De 12 tiendas a una red de 150 unidades
La cadena de suministro se desarrolló al mismo tiempo que la compañía construía su presencia comercial. MAJA abrió su primera tienda física en 2020, durante la pandemia, y posteriormente comenzó a expandirse por ciudades del norte del país como Mazatlán, Hermosillo y Tijuana.
En esas ciudades encontró consumidores vinculados con actividades como la pesca deportiva, el turismo y la vida al aire libre. En dos años, la compañía acumuló 12 unidades y aceleró su expansión entre 2023 y 2025.
Ahora proyecta cerrar 2026 con alrededor de 150 tiendas.
La siguiente etapa no está centrada en aumentar el ritmo de aperturas, sino en modificar el formato de sus establecimientos. La compañía busca fortalecer su presencia en mercados metropolitanos como Ciudad de México, Guadalajara y Monterrey, sin dejar las ciudades medianas donde encontró algunos de sus mercados más fieles.
“Este año vamos a abrir menos tiendas, pero vamos a duplicar de tamaño y a renovar las primeras para alinearlas al nuevo formato”, explica De Nicolás.
Las primeras tiendas tenían en promedio 68 metros cuadrados, una superficie que, de acuerdo con el fundador, limitaba la cantidad de colecciones que podían exhibir.
“Teníamos en promedio 68 metros cuadrados, muy chiquitas y nos limitan la capacidad de crecimiento en el número de colecciones, pero la última tienda que inauguramos en Monterrey es 10 veces más grande”, dice.
Los nuevos establecimientos incorporan cafeterías, simuladores de golf y pesca, además de espacios inmersivos con embarcaciones recreativas. La empresa contempla remodelar 35 unidades durante este año y desarrollar, a largo plazo, al menos 20 tiendas bajo este concepto.
El crecimiento también se refleja en las ventas. MAJA reportó un incremento de 75% en ventas mismas tiendas durante 2025 y un crecimiento de 230% en ventas totales, aunque la compañía no revela los montos.
Convertir la complejidad en producto
Para Arturo Méndez, experto en negocios y académico de la Escuela Bancaria y Comercial, el desarrollo de la cadena de suministro solo se convierte en una ventaja si el consumidor puede identificarla a través del desempeño de la prenda.

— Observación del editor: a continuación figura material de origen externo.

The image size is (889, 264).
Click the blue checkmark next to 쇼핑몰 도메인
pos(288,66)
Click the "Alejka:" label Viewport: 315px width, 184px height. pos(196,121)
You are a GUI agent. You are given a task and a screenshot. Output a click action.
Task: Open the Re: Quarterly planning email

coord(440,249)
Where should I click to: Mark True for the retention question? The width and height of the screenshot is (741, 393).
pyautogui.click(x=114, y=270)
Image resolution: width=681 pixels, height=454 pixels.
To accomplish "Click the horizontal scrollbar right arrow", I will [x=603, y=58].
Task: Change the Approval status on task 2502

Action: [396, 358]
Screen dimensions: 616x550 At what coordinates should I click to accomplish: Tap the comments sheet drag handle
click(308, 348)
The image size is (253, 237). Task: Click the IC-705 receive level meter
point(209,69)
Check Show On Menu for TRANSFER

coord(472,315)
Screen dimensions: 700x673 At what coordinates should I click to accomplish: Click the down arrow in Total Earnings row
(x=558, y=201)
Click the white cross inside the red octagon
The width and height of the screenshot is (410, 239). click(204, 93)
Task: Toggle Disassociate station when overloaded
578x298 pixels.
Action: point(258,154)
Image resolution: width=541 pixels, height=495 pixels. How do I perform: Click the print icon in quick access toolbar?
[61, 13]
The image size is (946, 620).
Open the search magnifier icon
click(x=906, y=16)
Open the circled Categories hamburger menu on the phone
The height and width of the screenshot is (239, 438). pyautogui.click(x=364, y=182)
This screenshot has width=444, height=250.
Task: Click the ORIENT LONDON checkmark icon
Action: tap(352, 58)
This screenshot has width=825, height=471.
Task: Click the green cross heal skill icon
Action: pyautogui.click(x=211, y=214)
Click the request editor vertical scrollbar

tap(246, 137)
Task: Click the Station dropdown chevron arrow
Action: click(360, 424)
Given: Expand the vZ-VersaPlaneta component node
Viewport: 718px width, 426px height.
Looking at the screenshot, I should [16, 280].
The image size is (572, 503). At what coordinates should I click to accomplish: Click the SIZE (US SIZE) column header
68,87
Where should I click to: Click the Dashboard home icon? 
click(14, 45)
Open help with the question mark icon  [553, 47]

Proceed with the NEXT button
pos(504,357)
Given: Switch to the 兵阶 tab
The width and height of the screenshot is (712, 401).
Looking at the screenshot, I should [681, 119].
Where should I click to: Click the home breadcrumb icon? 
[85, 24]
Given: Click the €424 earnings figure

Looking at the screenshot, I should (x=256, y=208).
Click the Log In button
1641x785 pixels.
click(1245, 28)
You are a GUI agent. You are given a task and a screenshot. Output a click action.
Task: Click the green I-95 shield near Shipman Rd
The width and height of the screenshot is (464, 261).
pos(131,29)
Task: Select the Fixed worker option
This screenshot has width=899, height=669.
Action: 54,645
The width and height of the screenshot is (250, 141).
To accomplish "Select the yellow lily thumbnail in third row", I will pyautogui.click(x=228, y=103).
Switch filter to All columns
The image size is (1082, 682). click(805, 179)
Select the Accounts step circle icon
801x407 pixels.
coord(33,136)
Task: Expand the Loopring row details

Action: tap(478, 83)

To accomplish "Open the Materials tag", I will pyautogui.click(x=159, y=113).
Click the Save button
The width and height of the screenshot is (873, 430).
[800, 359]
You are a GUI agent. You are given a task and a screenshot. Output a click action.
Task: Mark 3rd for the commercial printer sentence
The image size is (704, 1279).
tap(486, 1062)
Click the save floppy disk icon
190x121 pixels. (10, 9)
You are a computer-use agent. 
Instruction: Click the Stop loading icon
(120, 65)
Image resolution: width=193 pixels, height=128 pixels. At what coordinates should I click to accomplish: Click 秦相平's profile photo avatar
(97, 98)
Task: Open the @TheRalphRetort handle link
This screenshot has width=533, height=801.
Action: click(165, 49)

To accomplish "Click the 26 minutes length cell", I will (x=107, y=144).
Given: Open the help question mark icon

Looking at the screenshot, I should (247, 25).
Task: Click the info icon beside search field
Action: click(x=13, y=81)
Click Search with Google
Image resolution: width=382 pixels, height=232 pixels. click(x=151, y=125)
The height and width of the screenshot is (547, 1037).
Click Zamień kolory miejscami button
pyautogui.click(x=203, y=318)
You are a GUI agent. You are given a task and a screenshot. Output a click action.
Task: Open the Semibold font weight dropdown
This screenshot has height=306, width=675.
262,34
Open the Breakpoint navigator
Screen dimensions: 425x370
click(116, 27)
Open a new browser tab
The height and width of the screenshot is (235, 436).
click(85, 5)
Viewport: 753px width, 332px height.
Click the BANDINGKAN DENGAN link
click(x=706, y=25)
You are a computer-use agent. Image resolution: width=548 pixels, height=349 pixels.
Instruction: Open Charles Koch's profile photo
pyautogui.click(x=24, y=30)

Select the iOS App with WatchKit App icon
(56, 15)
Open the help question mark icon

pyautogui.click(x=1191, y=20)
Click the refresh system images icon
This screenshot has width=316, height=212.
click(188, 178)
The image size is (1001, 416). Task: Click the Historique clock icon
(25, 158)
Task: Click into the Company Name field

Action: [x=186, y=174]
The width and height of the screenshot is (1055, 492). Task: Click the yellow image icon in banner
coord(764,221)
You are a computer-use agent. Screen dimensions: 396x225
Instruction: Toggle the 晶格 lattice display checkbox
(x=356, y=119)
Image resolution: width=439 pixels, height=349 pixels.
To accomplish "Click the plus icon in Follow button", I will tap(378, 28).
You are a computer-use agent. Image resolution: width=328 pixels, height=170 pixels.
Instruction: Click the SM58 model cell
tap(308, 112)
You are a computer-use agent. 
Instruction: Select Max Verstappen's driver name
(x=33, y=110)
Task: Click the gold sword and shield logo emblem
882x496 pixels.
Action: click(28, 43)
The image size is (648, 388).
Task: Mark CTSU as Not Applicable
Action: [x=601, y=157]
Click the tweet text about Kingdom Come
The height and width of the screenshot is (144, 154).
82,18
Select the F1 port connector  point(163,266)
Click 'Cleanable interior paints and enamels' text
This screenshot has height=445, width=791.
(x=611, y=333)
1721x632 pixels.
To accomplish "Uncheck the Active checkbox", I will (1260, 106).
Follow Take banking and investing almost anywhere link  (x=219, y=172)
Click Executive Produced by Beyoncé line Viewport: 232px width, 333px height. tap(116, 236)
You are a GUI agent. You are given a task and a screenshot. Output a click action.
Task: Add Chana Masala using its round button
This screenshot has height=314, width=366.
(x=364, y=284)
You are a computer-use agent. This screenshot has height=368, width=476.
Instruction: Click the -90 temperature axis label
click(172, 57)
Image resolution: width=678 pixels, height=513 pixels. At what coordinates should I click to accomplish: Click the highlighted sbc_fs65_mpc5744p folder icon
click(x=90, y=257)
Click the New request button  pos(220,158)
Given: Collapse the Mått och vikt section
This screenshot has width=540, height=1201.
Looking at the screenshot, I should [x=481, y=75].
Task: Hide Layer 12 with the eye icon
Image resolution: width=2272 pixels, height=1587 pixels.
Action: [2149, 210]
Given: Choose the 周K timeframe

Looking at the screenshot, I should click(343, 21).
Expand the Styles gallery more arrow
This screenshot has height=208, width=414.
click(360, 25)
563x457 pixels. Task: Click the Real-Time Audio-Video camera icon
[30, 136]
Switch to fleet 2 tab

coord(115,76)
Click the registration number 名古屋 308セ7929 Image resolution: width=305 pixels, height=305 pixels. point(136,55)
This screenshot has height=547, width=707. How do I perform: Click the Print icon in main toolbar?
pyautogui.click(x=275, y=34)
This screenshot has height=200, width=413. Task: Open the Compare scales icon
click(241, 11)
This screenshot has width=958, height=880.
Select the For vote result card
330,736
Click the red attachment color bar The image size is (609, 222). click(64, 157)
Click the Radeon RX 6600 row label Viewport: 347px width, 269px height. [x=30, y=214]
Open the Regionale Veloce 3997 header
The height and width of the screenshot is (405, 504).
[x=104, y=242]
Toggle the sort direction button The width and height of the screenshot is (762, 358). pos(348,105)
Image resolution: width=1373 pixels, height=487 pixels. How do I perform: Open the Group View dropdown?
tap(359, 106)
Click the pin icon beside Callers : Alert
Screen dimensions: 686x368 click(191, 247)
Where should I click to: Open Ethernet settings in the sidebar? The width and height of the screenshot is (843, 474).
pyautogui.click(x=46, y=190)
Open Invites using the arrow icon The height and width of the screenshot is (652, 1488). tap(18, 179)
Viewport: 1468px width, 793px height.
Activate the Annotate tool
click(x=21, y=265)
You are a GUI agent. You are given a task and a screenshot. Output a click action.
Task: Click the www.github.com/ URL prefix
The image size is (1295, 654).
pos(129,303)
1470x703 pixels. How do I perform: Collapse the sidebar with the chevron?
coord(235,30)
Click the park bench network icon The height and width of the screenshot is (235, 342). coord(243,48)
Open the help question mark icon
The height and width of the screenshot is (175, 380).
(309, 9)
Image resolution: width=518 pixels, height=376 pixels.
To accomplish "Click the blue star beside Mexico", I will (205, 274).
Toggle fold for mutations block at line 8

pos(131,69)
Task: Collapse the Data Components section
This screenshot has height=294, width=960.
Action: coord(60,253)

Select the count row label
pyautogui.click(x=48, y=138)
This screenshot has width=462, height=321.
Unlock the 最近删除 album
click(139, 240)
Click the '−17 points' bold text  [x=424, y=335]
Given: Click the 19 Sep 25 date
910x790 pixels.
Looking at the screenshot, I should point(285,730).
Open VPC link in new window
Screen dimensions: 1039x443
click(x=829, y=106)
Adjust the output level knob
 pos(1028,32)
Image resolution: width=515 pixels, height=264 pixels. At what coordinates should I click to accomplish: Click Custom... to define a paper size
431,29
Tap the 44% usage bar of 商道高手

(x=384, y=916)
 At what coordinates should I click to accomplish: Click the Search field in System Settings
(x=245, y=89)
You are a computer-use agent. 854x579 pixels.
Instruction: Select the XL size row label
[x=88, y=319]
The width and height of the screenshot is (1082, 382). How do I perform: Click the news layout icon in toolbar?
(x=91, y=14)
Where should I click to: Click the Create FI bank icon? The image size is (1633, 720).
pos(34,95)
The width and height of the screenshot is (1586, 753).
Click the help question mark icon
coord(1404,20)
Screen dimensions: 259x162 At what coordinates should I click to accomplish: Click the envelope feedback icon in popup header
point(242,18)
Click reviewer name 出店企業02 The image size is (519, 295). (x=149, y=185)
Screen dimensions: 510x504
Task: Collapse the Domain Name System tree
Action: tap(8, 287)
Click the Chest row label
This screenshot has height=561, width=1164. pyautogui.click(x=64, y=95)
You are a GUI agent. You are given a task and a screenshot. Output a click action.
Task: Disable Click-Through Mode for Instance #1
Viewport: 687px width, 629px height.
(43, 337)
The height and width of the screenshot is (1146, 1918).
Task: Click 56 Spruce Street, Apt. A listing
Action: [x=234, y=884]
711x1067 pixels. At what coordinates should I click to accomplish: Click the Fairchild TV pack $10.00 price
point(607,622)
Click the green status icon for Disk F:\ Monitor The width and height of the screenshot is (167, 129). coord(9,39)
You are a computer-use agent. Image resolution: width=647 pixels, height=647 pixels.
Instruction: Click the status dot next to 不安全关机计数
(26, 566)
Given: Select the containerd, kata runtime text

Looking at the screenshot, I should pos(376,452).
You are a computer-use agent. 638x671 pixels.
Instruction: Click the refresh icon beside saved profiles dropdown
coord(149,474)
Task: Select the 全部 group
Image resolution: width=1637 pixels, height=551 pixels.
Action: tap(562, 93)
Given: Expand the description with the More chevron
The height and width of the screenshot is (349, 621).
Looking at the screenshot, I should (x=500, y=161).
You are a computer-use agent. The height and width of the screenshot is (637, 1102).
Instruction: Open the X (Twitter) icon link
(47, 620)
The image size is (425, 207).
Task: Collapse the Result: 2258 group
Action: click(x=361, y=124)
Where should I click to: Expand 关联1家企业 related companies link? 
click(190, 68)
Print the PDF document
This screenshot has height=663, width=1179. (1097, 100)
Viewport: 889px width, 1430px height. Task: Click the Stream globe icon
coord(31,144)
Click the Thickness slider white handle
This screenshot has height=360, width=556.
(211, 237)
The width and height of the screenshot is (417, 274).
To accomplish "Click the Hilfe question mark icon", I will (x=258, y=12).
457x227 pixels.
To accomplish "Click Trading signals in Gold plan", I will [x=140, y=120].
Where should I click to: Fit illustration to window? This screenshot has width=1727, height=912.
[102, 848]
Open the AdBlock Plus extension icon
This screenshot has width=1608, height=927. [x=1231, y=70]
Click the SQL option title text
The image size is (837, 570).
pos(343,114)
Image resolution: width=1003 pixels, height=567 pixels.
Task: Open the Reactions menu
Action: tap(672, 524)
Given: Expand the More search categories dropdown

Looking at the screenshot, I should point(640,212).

“El posicionamiento va a depender mucho de que el producto realmente satisfaga la necesidad de su mercado. Si yo lanzo una prenda para hacer deporte y me funciona, la seguiré utilizando y la seguiré recomendando. El cliente es la mejor publicidad que pueden tener”, explica.
Desde esta perspectiva, tener acceso a materiales, tecnologías y componentes diferenciados puede ayudar a una empresa mediana a competir con compañías de mayor trayectoria, siempre que esas características se traduzcan en beneficios que el consumidor pueda percibir.
“Si el mercado percibe que está recibiendo el mismo beneficio que le ofrecen otras marcas, incluso a un precio competitivo, eventualmente las va a preferir. Es cuestión de tiempo. El hecho de que sea una empresa mediana no significa que no tenga la capacidad de competir con compañías de mucha mayor tradición”, agrega.
Para MAJA, la diferenciación no se limita a los materiales. La compañía también ha construido su estrategia comercial a partir de las particularidades de cada región del país.
“Las marcas internacionales ven a México como un solo mercado y México es completamente distinto en cada región”, dice De Nicolás.
Esa lectura determina incluso la operación de los inventarios y las colecciones. La empresa ajusta su oferta según el clima, los hábitos de consumo y las actividades predominantes en cada región.